Entries shown -
....

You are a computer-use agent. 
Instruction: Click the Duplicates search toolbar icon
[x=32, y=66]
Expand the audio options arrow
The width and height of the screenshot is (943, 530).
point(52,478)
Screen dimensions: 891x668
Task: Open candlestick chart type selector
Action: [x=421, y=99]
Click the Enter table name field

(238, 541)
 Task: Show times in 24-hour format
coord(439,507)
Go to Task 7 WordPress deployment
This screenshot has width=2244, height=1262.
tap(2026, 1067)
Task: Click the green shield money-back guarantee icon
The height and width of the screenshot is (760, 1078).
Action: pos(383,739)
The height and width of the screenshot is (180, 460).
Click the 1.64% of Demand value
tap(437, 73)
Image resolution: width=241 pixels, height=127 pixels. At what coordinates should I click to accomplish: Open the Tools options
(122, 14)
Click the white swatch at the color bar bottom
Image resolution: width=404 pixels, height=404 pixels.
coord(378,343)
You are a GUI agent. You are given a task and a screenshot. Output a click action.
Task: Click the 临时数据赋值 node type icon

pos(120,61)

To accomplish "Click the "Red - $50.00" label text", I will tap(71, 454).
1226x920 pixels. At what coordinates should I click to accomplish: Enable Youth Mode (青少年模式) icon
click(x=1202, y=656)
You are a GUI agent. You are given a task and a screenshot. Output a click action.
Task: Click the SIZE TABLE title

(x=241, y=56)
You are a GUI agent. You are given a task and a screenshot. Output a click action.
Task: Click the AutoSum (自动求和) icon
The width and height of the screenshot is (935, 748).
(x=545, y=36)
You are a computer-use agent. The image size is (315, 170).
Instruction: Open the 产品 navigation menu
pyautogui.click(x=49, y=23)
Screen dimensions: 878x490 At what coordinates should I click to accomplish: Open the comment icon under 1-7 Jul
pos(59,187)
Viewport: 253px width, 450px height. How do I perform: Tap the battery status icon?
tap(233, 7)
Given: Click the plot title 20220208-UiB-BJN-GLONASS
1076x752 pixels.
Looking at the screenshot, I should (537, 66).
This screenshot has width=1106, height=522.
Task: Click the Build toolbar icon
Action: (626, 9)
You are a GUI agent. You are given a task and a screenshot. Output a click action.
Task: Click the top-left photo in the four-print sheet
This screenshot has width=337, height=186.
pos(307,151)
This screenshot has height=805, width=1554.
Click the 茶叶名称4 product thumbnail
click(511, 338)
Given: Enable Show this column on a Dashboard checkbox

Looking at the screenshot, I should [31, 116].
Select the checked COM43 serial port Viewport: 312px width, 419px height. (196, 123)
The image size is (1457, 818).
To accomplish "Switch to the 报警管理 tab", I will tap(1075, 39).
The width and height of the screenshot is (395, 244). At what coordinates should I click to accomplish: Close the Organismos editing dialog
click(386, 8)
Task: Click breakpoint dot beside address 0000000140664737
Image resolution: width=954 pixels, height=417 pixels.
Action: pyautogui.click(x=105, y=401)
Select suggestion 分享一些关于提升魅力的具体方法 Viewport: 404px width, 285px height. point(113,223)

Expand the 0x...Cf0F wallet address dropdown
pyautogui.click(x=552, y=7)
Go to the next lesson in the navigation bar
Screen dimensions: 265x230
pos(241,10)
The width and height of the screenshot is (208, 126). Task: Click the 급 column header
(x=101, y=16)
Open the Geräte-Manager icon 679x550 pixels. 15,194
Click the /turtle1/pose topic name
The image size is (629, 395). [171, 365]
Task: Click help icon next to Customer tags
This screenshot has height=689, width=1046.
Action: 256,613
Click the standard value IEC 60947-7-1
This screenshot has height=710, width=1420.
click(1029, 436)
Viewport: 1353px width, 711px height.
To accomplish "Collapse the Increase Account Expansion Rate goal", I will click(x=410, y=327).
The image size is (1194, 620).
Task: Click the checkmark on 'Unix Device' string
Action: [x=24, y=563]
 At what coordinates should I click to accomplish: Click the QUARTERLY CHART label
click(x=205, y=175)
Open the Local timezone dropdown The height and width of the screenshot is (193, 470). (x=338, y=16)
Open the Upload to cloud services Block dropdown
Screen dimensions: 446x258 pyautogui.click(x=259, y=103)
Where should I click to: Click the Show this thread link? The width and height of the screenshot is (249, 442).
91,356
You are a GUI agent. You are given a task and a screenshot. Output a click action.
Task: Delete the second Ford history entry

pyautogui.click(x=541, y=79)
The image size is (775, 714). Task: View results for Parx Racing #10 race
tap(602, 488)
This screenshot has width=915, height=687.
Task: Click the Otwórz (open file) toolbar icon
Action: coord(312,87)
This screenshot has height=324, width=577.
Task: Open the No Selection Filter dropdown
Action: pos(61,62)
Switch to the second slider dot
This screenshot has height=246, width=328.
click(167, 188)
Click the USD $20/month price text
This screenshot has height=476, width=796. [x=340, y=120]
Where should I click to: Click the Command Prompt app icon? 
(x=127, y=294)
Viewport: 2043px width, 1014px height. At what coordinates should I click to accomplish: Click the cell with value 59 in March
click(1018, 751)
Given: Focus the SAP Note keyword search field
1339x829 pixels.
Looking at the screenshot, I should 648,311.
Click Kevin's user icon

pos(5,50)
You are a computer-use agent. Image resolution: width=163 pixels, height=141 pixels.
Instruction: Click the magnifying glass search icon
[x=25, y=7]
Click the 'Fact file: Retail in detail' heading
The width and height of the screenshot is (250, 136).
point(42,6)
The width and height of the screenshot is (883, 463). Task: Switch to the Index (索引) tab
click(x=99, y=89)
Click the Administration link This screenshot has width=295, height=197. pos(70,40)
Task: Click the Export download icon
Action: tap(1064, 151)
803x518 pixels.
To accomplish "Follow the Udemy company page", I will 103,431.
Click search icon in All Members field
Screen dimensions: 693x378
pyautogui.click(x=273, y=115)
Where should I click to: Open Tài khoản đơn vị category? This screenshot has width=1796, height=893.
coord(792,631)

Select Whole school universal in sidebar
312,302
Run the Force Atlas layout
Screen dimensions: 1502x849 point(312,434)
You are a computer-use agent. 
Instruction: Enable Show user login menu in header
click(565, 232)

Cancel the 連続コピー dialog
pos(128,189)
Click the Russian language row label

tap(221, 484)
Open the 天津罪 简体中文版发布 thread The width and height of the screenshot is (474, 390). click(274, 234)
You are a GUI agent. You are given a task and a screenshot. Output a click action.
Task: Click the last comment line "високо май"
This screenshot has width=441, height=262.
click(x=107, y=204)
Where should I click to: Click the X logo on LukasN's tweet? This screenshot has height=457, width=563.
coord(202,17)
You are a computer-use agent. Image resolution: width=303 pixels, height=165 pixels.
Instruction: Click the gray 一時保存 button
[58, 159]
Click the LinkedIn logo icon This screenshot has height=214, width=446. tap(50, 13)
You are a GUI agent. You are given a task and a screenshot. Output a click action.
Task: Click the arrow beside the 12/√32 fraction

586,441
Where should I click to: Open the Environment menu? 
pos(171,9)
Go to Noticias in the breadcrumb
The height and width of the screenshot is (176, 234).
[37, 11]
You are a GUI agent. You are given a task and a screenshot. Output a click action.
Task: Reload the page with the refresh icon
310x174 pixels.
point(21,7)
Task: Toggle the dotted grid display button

....

Problem -
When the line with "1076x752 pixels." is reached in the data above, begin copying, and stop after the line with "Open the Geräte-Manager"; copy each line exactly, both ends included.

The answer -
1076x752 pixels.
Looking at the screenshot, I should (537, 66).
This screenshot has width=1106, height=522.
Task: Click the Build toolbar icon
Action: (626, 9)
You are a GUI agent. You are given a task and a screenshot. Output a click action.
Task: Click the top-left photo in the four-print sheet
This screenshot has width=337, height=186.
pos(307,151)
This screenshot has height=805, width=1554.
Click the 茶叶名称4 product thumbnail
click(511, 338)
Given: Enable Show this column on a Dashboard checkbox

Looking at the screenshot, I should [31, 116].
Select the checked COM43 serial port Viewport: 312px width, 419px height. (196, 123)
The image size is (1457, 818).
To accomplish "Switch to the 报警管理 tab", I will tap(1075, 39).
The width and height of the screenshot is (395, 244). At what coordinates should I click to accomplish: Close the Organismos editing dialog
click(386, 8)
Task: Click breakpoint dot beside address 0000000140664737
Image resolution: width=954 pixels, height=417 pixels.
Action: pyautogui.click(x=105, y=401)
Select suggestion 分享一些关于提升魅力的具体方法 Viewport: 404px width, 285px height. point(113,223)

Expand the 0x...Cf0F wallet address dropdown
pyautogui.click(x=552, y=7)
Go to the next lesson in the navigation bar
Screen dimensions: 265x230
pos(241,10)
The width and height of the screenshot is (208, 126). Task: Click the 급 column header
(x=101, y=16)
Open the Geräte-Manager icon 679x550 pixels. 15,194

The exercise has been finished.